▶ [书面任务] 请更新下列数据，把其中的"top bar"全部替换成"header bar"，其余内容一律保持原样，并且在答案中不要包含图片。

(项目坐标数据)
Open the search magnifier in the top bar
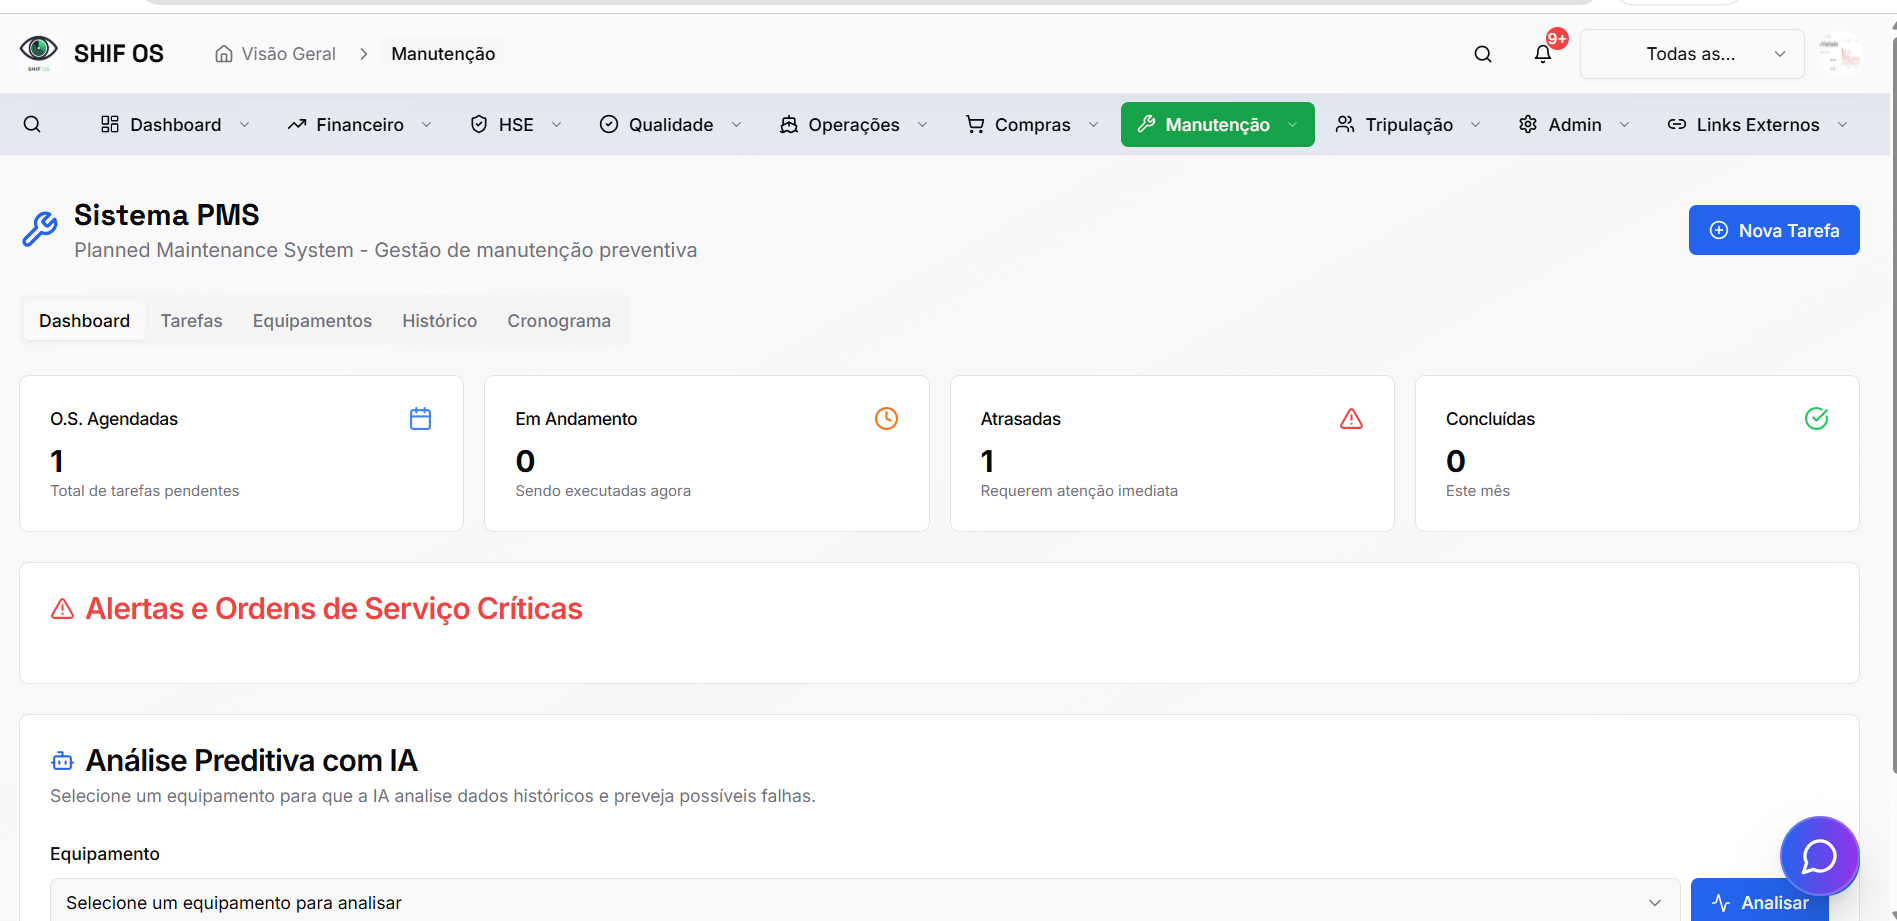click(1482, 54)
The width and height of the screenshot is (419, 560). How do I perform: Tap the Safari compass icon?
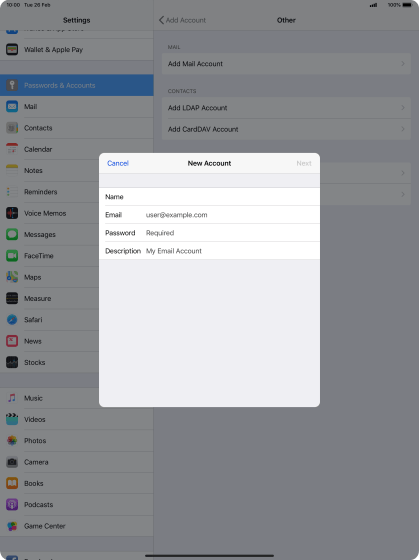pos(12,320)
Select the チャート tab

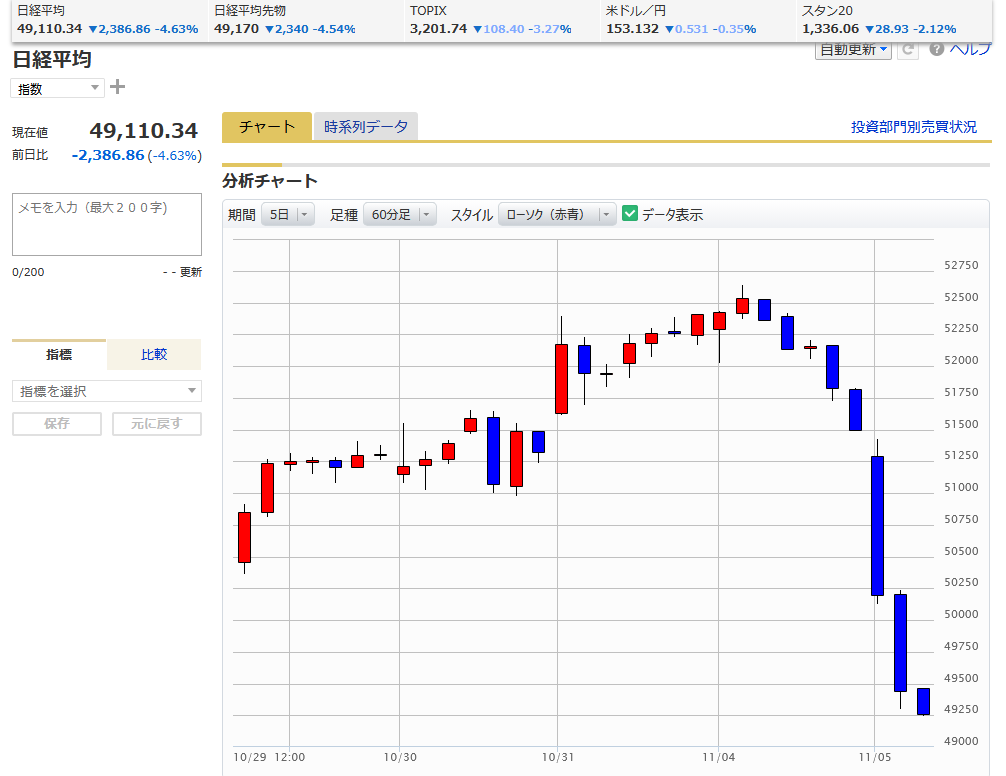click(x=267, y=127)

▶ [任务结果]
Open the search magnifier in the header bar
click(1482, 54)
The width and height of the screenshot is (419, 560). How do I perform: Tap the Safari compass icon?
pos(12,320)
Select the チャート tab

click(x=267, y=127)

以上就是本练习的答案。